Lucifero Conosciuto come l’imperatore che sta a capo dell’Inferno, insieme a Beelzebub e Astaroth, Lucifero è il primo tra i demoni nella Bibbia.
Il suo nome deriva dalla lingua ebraica e significherebbe avversario, diavolo.
Questo demone rappresenta il peccato di Lucifero, ossia il tradimento, in quanto si ribellò al suo creatore.
Satana è il secondo tra i demoni nella Bibbia.
Satana è un demone che viene rappresentato come contrapposto alla figura di Dio.

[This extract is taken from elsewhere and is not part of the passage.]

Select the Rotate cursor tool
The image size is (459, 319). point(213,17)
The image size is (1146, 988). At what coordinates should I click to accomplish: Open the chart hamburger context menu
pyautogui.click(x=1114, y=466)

Tuttavia, all’interno della Bibbia, spesso lo si identifica anche con Lucifero.
In ogni caso, questo demone rappresenta l’ira.
Il nome del demone Mammona deriverebbe dalla lingua aramaica: Mamon, che significa tesoro sotterrato; altri studiosi sostengono che derivi dalla lingua ebraica: Matmon, cioè ricchezza, tesoro.
Proprio attraverso l’etimologia di questo nome possiamo capire quale peccato rappresenta questo demone: il profitto, la ricchezza materiale e, quindi, l’avarizia.
Asmodeo, colui che faceva parte della gerarchia degli angeli di Satana.
Il suo nome significa letteralmente colui che fa perire e tortura le vittime e questa figura demoniaca, oltre a rappresentare la distruzione, personifica anche la lussuria, la cupidigia e la vendetta.
Secondo la religione cristiana e cattolica, Beelzebub è colui che tra i demoni nella Bibbia rappresenta il peccato mortale della gola.
Il Leviatano è un essere con le sembianze di drago demoniaco, il cui obiettivo è quello di divorare i dannati che dovranno scontare la propria pena dopo la morte.
Questo demone è riconosciuto come uno dei 7 demoni nella Bibbia e rappresenta il peccato mortale dell’invidia.
Belfagor, ossia una figura che viene identificata dalla demonologia cristiana come uno dei 7 principi dell’inferno.
Rappresenta il peccato mortale dell’accidia e pigrizia, infatti promette agli uomini scoperte che daranno loro fama e ricchezza.